Aside from the general inspirations, the Prabal Gurung and Joseph Altuzarra collection has one thing in common… a mix of couture worthy notions and detailing. Though one was inspired by blue collar uniforms and another was more saloon wear than street clothing they both had ornate detailing on their materials. Fringe and feathers metamorphosed cotton and canvas into luxurious ready-to-wear. This mix of high fashion meets day-to-day is definitely a trend this season. I had a slight tick when I was looking at the Altuzarra collection, I feel that his mixing of prints was a bit too liberal with a lack of direction. When an outfit uses four different prints and several different fabrics it gets a bit congested. This may have been overlooked if even one other show was doing something similar but unfortunately being a stand alone with this wacky potpourri of prints is too far out of the norm for it to fly under the radar. One last note, the Gianvito Rossi for Altuzarra knee high gladiator sandals were Ah-Mah-Zing.

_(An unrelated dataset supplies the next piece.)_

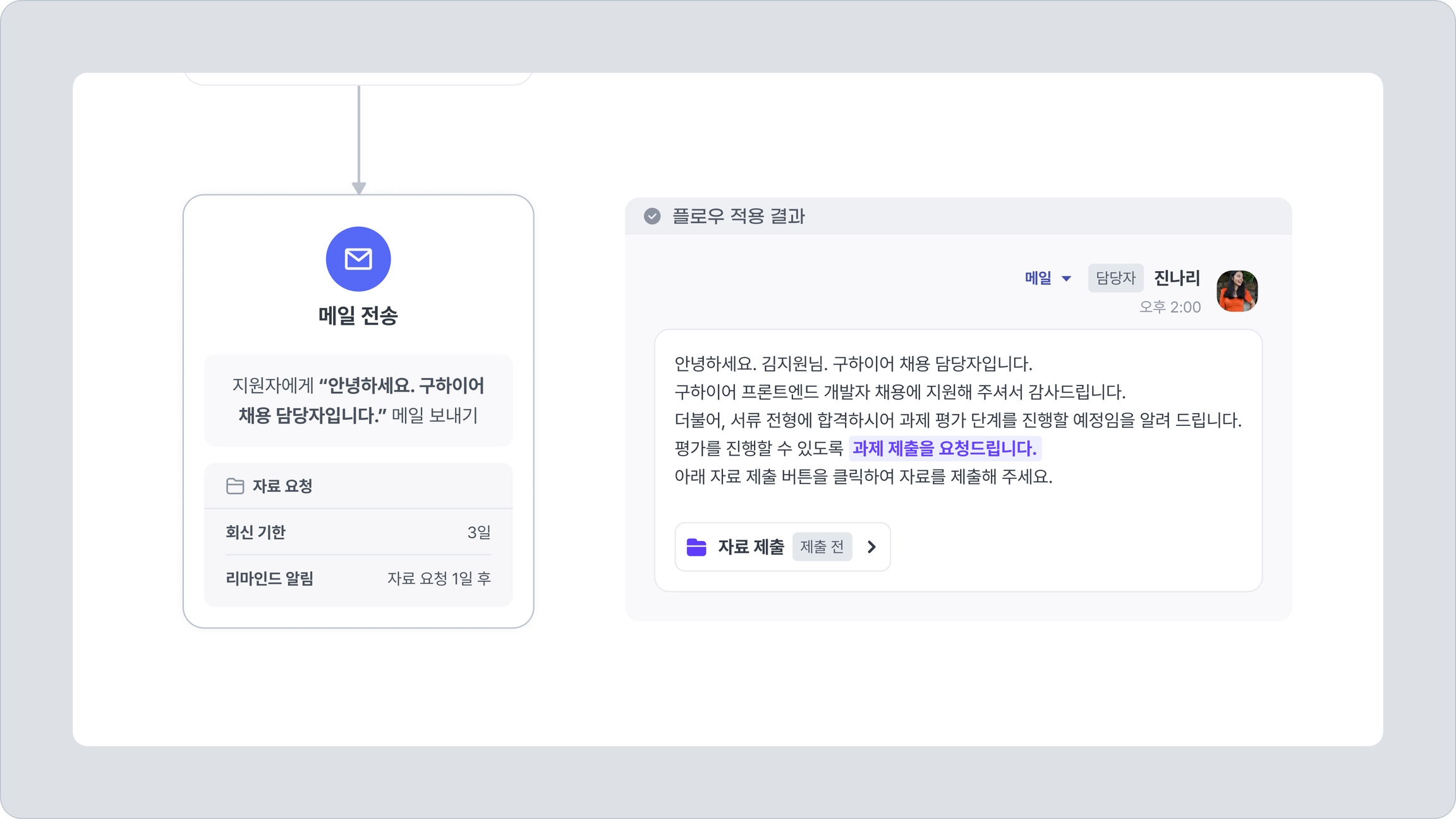Viewport: 1456px width, 819px height.
Task: Click the check circle icon beside 플로우 적용 결과
Action: [652, 216]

The Hervé Léger By Max Azria was actually one of my favorite shows so far this season because of the intricate use of laser cut leather and other materials that turned out a slew of show stopping dresses and jumpers. The pieces were those that really tread the line between art and fashion quite well. Wearable yes, ready-to-wear… perhaps. Most of the looks were just so finely crafted that they seemed dedicate to a fault. Though that’s probably not true, the fleeting idea of these dresses may be what certain high rolling fashion shoppers want when they are shopping for their next piece. Personally I think this line will do moderately well in stores as the collection seems exquisite and though that is a more acceptable trend, in a world dominated by the almighty denim, this will be quite the shift for most of the age group that Hervé Léger By Max Azria appeals to.
Alexander Wang showed another powerful collection that was a mix of leather dresses and fancifully seamed pieces. The cutouts were the icing on the cake of a beautiful collection that set the tone, or rather, undertone of the darkside of fashion week. Typically the last day of fashion week is when the gothic side of things come to the surface but since (and this is only my speculation) the immense success of ‘Fifty shades of Grey‘, fashion week has been inundated with straps, leather, and… ultimately kinky clothing.
On the other side of things the Jill Stuart show took on a new feeling of romance and elegance with flowing gowns and elaborate materials. Through all the naughty leather and sexual innuendos the Stuart collection had a healthy balance of light and dark and pulled together the elements of the season very well. My only problem with the collection was that many of the dresses seemed to be made of a material that appeared inexpensive. It may feel soft and luxurious, but many of the shiny sateen dresses looked a little on the not so desirable side of things. Mind you I am only reffering to the fabric, NOT the cut. The dresses themselves were divine.